Selbst beim alljährlichen Kentucky Bourbon Festival in Bardstown ist Whiskey eine umstrittene Angelegenheit. Die Veranstalter des Festivals haben sich die Einwände der Kritiker offenbar zu Herzen genommen, denn in den Festzelten fließen Cola, Limonade und jedes erdenkliche Süßgetränk, auf keinen Fall aber Alkohol und schon gar nicht der Bourbon, dem das Fest eigentlich gewidmet ist. Verkauft wird er lediglich als flüchtiger Bestandteil von Saucen, Sirups, Marmeladen und Gewürzmischungen, die mit den Whiskeys der verschiedenen Brennereien verfeinert wurden. Bei Einbruch der Dunkelheit ist der jugendfreie und kinderfreundliche Spaß vorbei, und niemand scheint sich über eine solche Veranstaltung zu wundern.

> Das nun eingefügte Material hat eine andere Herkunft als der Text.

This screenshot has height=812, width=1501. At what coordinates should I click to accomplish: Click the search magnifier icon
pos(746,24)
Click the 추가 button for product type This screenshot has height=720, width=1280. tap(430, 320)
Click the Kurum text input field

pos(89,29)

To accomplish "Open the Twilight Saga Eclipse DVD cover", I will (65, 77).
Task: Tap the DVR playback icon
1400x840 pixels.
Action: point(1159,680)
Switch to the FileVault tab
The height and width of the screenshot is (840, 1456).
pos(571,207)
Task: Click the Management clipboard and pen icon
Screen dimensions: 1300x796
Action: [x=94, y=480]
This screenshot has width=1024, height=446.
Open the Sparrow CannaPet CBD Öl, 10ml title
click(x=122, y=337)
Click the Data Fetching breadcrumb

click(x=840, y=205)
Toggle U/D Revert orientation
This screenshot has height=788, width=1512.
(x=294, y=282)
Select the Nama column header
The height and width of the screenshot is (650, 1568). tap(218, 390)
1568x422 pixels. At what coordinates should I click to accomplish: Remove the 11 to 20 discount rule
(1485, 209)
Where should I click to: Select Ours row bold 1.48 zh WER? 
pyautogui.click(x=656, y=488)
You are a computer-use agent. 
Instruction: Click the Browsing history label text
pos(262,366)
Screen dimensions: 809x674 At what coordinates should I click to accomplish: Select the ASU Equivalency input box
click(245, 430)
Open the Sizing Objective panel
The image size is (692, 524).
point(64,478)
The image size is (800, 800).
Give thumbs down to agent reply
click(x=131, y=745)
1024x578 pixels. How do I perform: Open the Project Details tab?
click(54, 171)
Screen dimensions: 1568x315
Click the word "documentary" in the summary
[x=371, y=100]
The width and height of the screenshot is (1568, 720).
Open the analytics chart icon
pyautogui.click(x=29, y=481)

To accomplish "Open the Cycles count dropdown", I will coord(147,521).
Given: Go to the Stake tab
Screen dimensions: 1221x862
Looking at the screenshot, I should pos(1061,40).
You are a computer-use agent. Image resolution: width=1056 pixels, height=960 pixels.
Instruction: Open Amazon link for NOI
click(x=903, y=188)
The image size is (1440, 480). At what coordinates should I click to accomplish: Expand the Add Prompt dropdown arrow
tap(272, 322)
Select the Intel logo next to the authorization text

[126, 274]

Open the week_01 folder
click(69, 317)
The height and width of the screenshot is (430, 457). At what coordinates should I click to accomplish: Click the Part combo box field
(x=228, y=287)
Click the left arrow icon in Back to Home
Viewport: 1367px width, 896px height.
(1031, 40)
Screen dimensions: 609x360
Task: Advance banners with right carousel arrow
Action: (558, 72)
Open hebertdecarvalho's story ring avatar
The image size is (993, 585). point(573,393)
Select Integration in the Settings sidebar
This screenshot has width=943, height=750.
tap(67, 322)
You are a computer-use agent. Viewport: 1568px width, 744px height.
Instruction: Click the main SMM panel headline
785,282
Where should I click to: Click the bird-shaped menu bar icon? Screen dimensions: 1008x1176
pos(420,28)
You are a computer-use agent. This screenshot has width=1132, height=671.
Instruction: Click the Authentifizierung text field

Das Alkoholverbot beim Whiskey-Festival ist symptomatisch für das heutige Kentucky, das den Bourbon zwar produziert und auch verkaufen will, aber nicht mehr mit Überzeugung zu ihm stehen mag.

Henry Clay jedenfalls, der amerikanische Senator aus Kentucky, der während seiner Amtsperiode im neunzehnten Jahrhundert immer ein Fass Whiskey mit auf den beschwerlichen Weg nach Washington nahm, um dort "das Räderwerk der Regierung zu ölen", hätte heutzutage Schwierigkeiten mit seiner Wiederwahl. Und wenig opportun wäre inzwischen auch Mark Twains eindeutiges Bekenntnis: "Von gutem Bourbon kann man nie genug haben".